WHAT THIS TASK INVOLVES: Scan the entries below for the string "agent" and copy every line where it turns up.

-------- DATA PROVIDED --------

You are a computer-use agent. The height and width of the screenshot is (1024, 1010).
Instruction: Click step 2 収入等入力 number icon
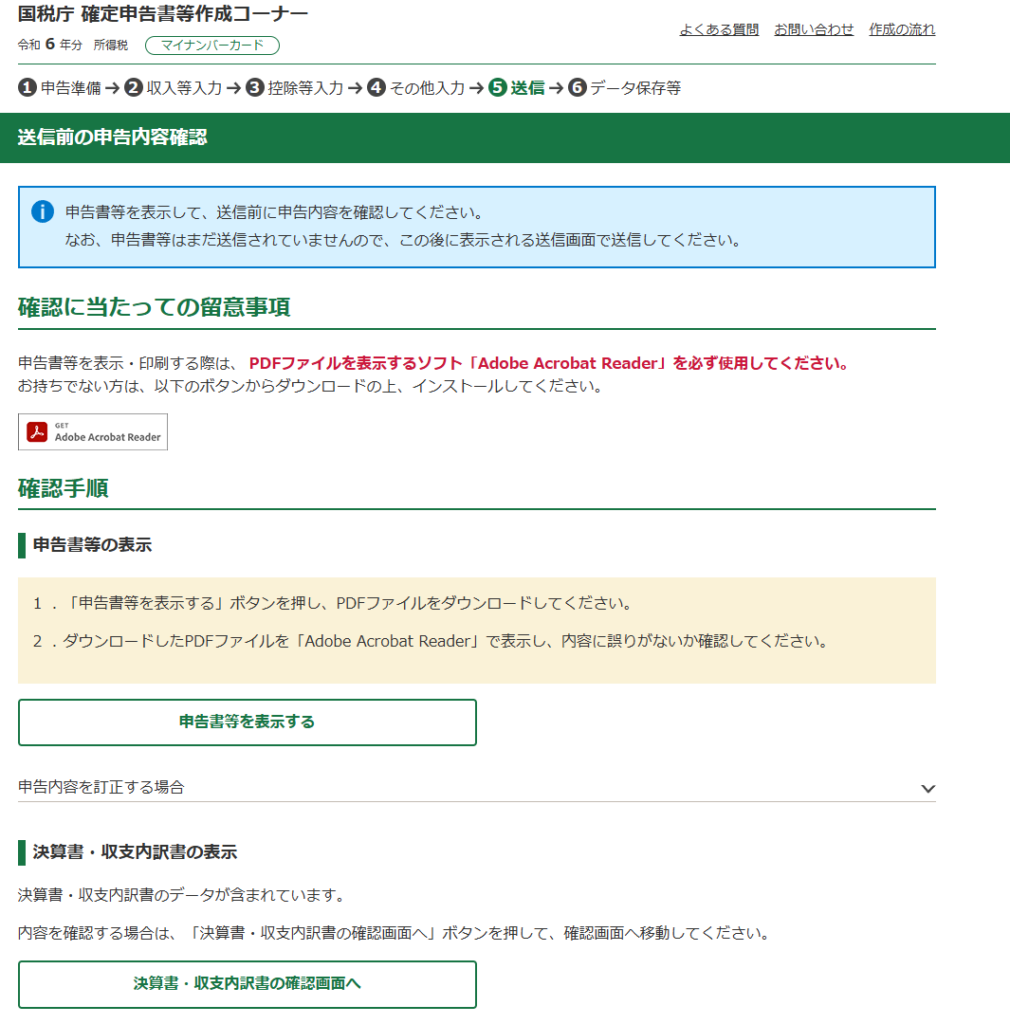[134, 88]
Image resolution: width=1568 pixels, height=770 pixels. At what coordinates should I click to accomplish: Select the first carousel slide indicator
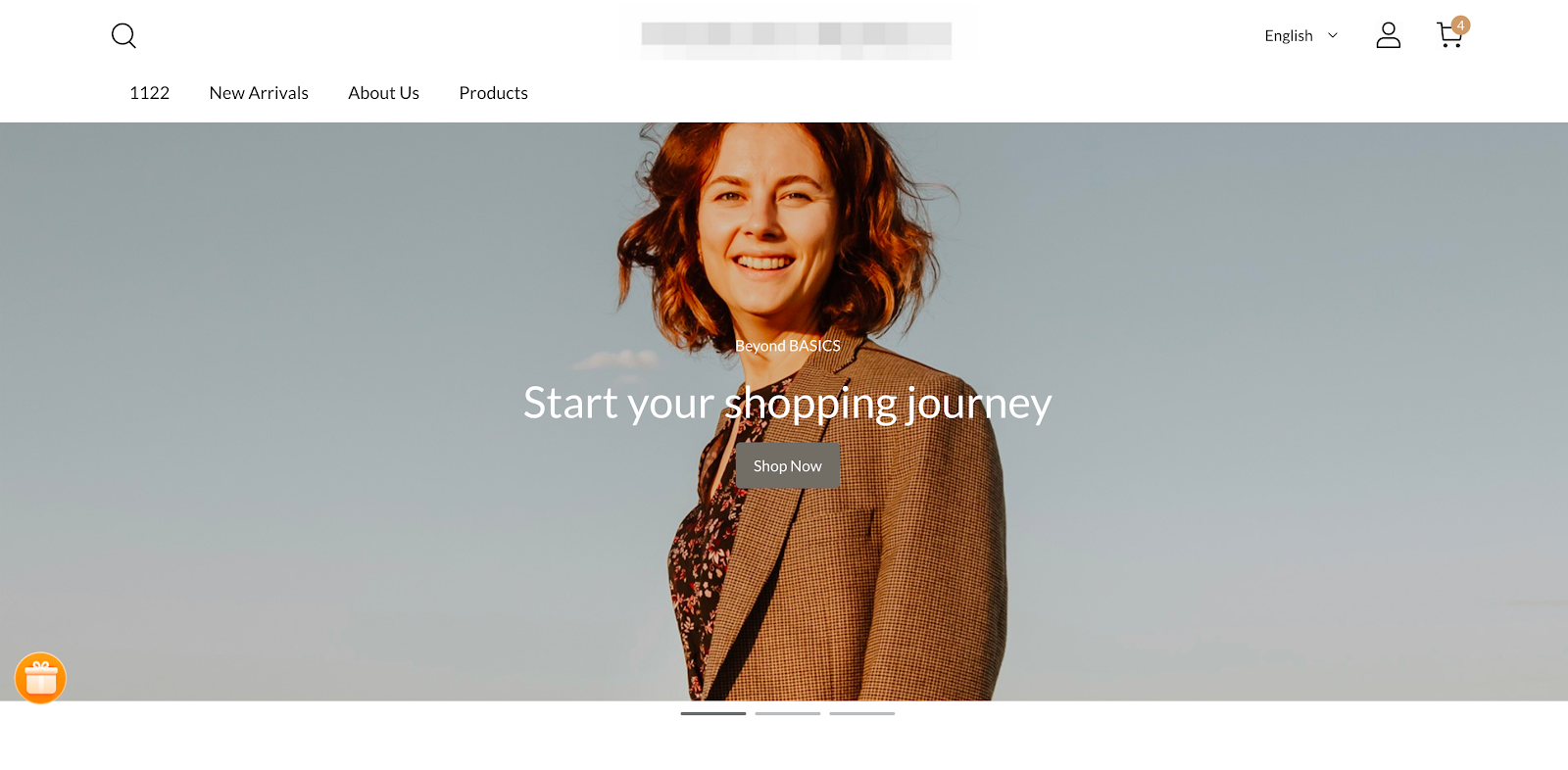coord(713,713)
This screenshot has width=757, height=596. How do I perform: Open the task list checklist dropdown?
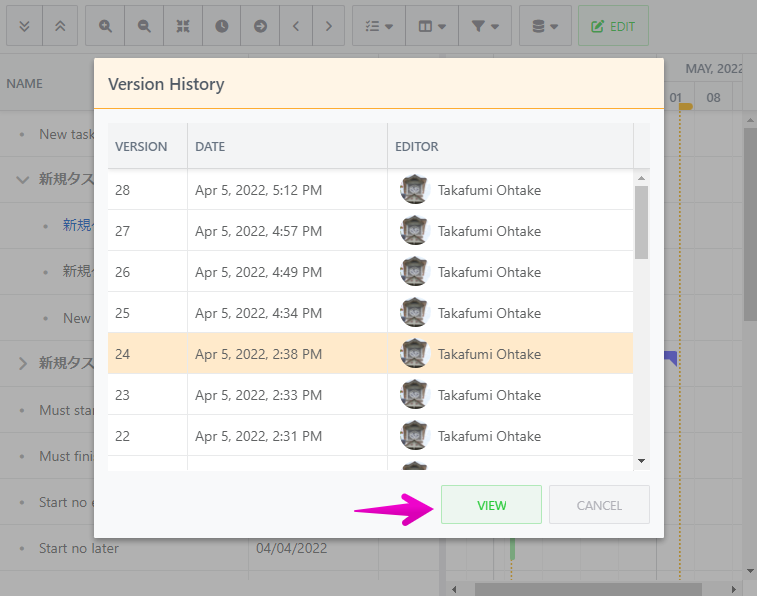click(379, 26)
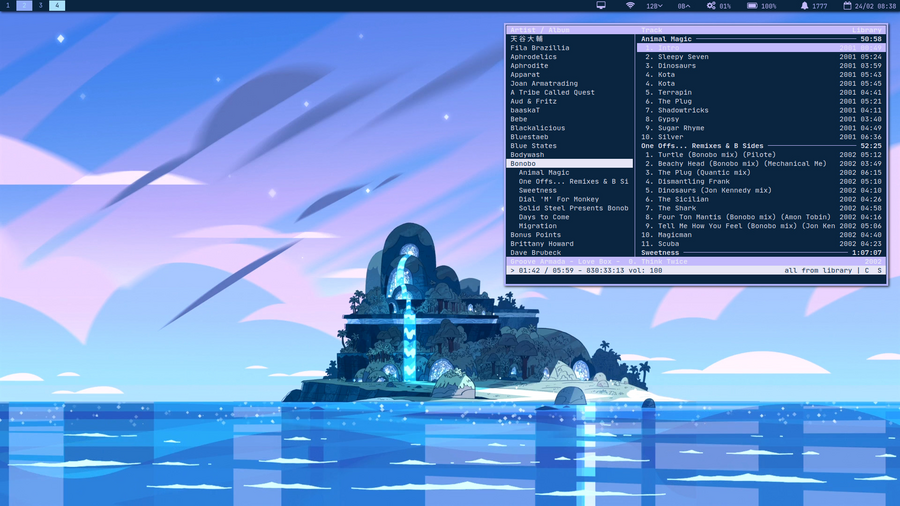This screenshot has height=506, width=900.
Task: Toggle 'all from library' play mode
Action: click(x=818, y=271)
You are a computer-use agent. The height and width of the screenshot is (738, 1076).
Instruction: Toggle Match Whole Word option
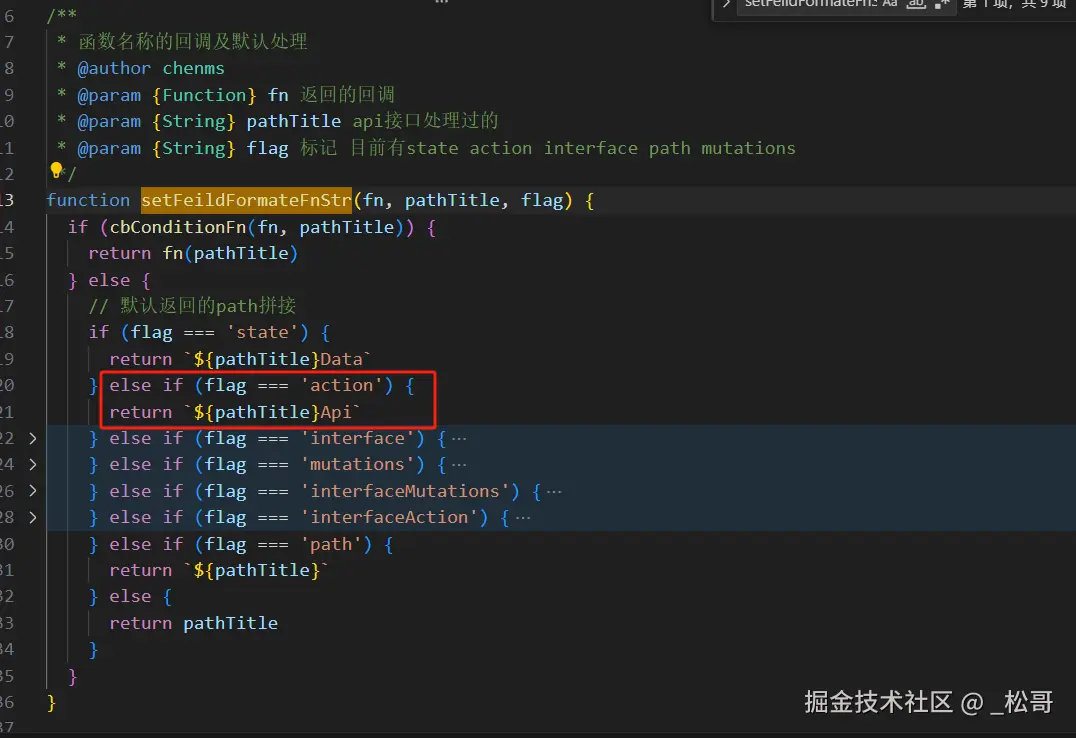click(x=916, y=5)
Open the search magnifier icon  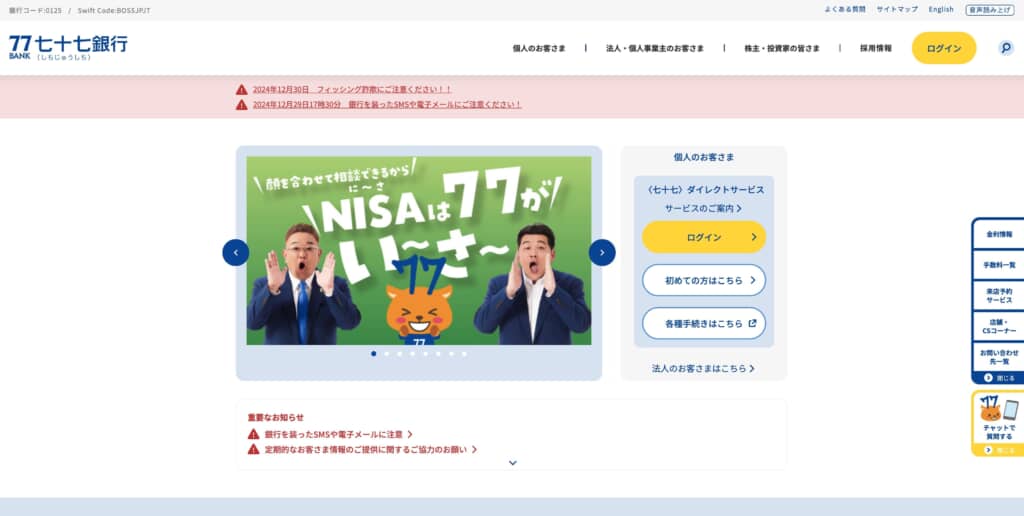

--------

EXPECTED ANSWER:
You are a computer-use agent. The height and width of the screenshot is (1024, 1010).
You are a computer-use agent. The height and width of the screenshot is (738, 1076).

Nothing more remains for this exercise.